Table.Sort(#"Changed Type",{{"employee_number", Order.Ascending}, {"start_date", Order.Ascending}})

After sorting the rows correctly, we can proceed with adding 2 separate index columns via add column ribbon -> Index Column:

An index column is nothing more than a column that increments by a certain value. We need one index column to start counting from 0 and another starting from 1. After applying this, our 2 new columns should be visible:

Now we have added the two index columns, we can proceed with applying the self join. In the Home ribbon we click on Merge Queries. In the window that pops up we select our employee_details table:

This is the basis for our self-join. The next step is to determine the elements of our self join. For this we select the employee_number column and the two separate index columns:

So now we have joined our table on itself, but based on different elements. For each employee number, we want to retrieve the previous row. In the example above, the elements of the main query are employee 1 and index 1. The join is going to search for those elements in the second query (which is still our main table), and it’s going to search for the combination of employee 1 and index 1. Since we have selected the different index column in our joined query, it is going to find this combination in the previous row (see the second red outlined element in example above).

After applying the self-join, Power Query will create this nested table in which the tables are stored that contain the previous row values:

We can expand this nested table, and select the desired columns. We are only interested in the payscale column as we want to compare the current payscale against the previous payscale. Let’s expand this column:

Power Query will give the new column that is added, the ‘.1’ trailing text via this automatically generated code:

= Table.ExpandTableColumn(#"Merged Queries", "Added Index1", {"payscale"}, {"payscale.1"})

We can change this new column name without creating a new step by changing the created step to:

= Table.ExpandTableColumn(#"Merged Queries", "Added Index1", {"payscale"}, {"prevps"})

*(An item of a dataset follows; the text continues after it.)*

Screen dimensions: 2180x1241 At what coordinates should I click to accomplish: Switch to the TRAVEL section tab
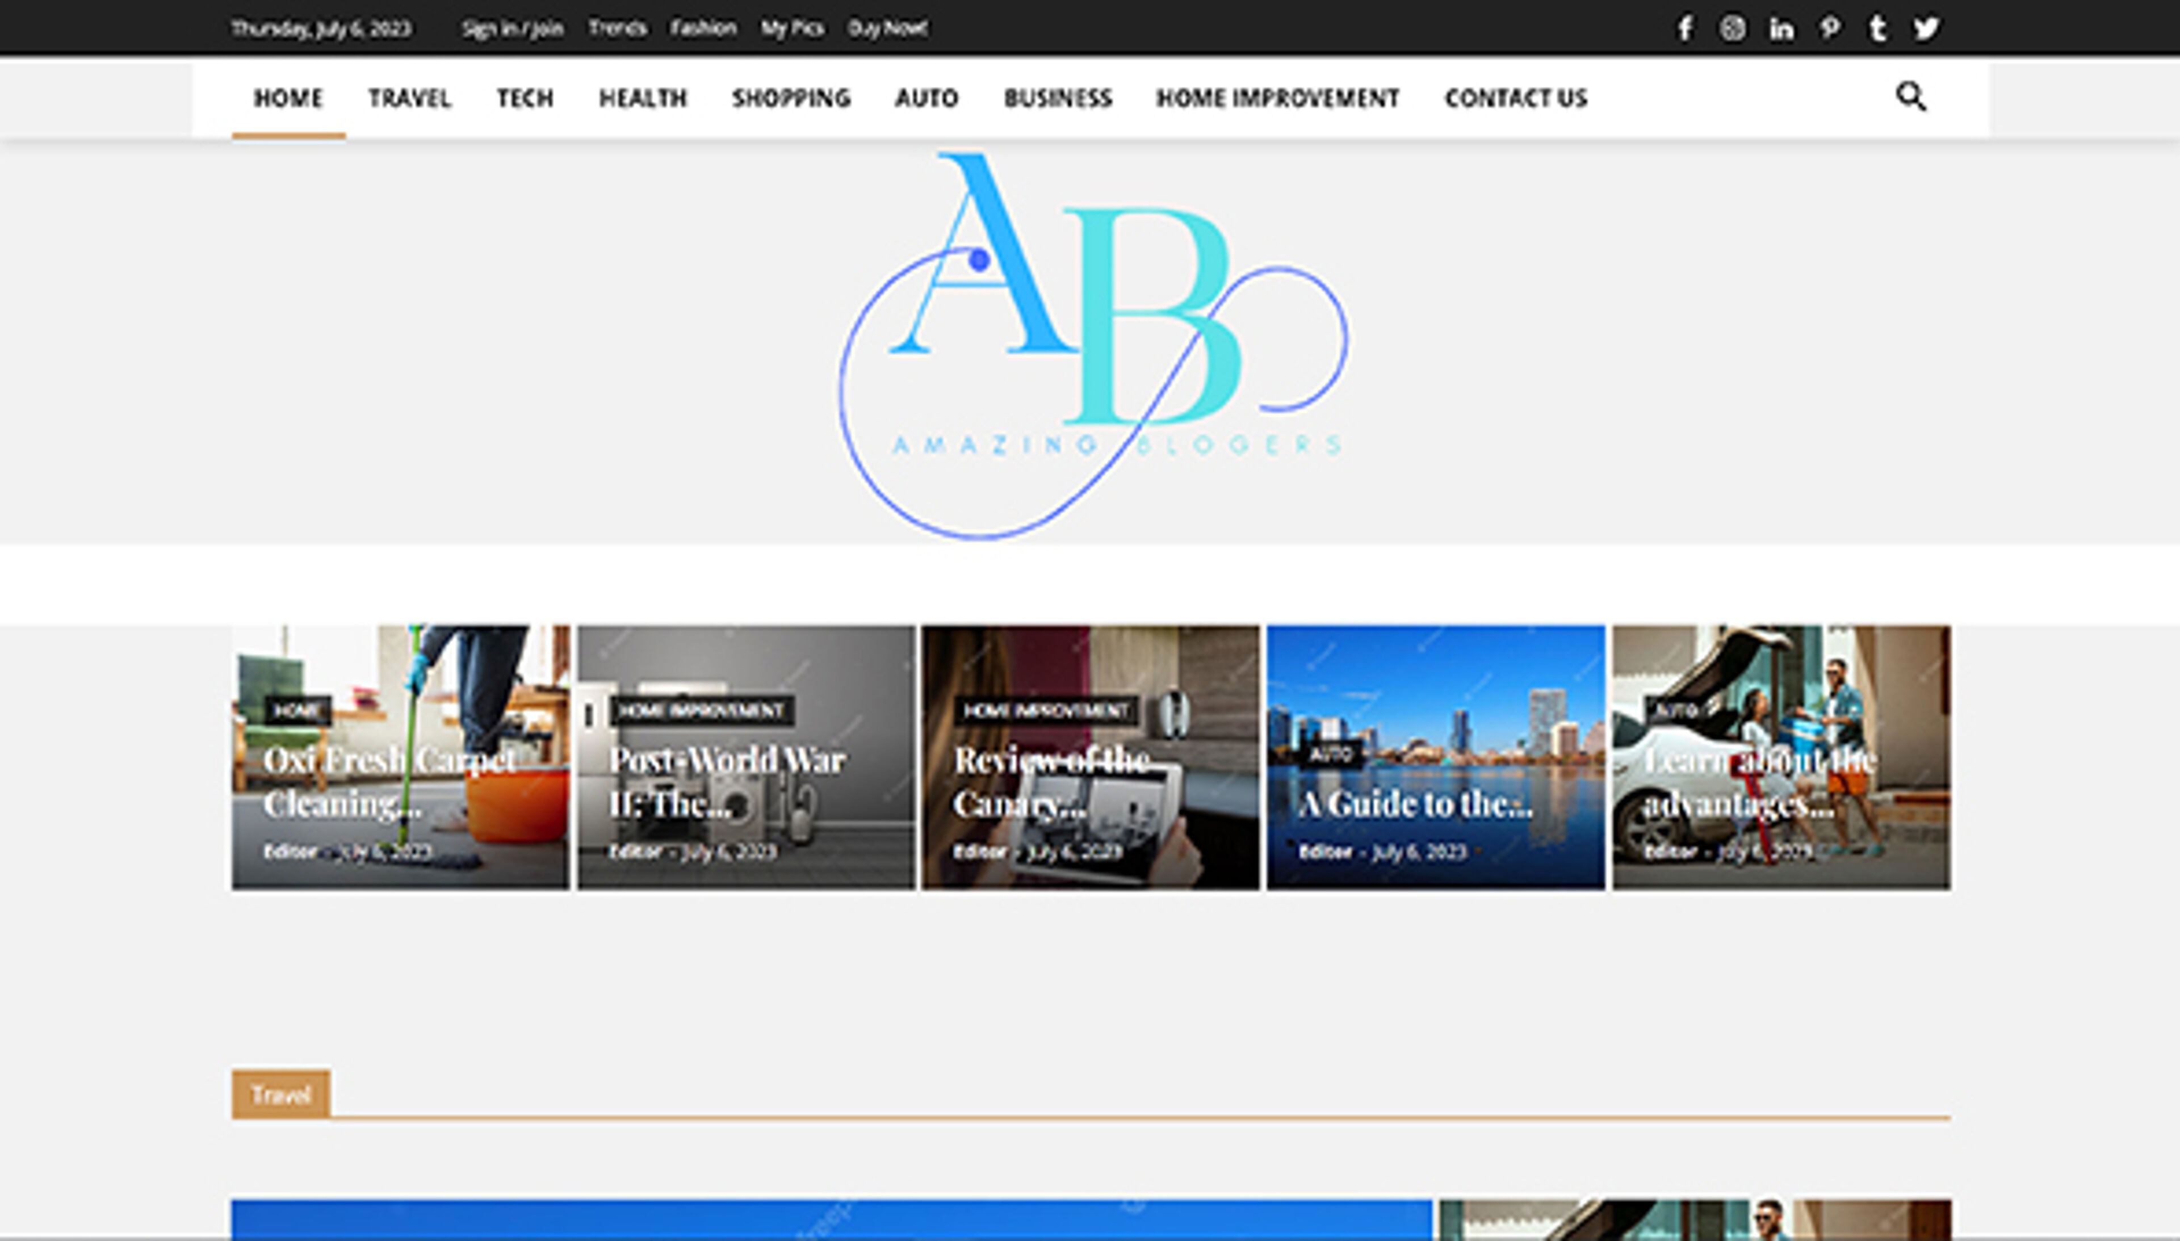pyautogui.click(x=410, y=98)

This results in the following dataset:

Based on this data we can determine the internal promotions by comparing the current row’s payscale against the previous row’s payscale. Let’s create the required logic in a custom column. In the Add Column ribbon, click on Custom Column. In the window that pops up, we give our new column a new name and add the following logic:

if [prevps] = null then "no promotion" else if [payscale] > [prevps] then "promotion" else "no promotion"

This will result in the following final column in which the promotion is indicated:

The fact that we can accomplish the required output using solely the UI in Power Query is a powerful thing. We do need to take into account the impact joins have on the performance of the query, which will be covered in a future blogpost.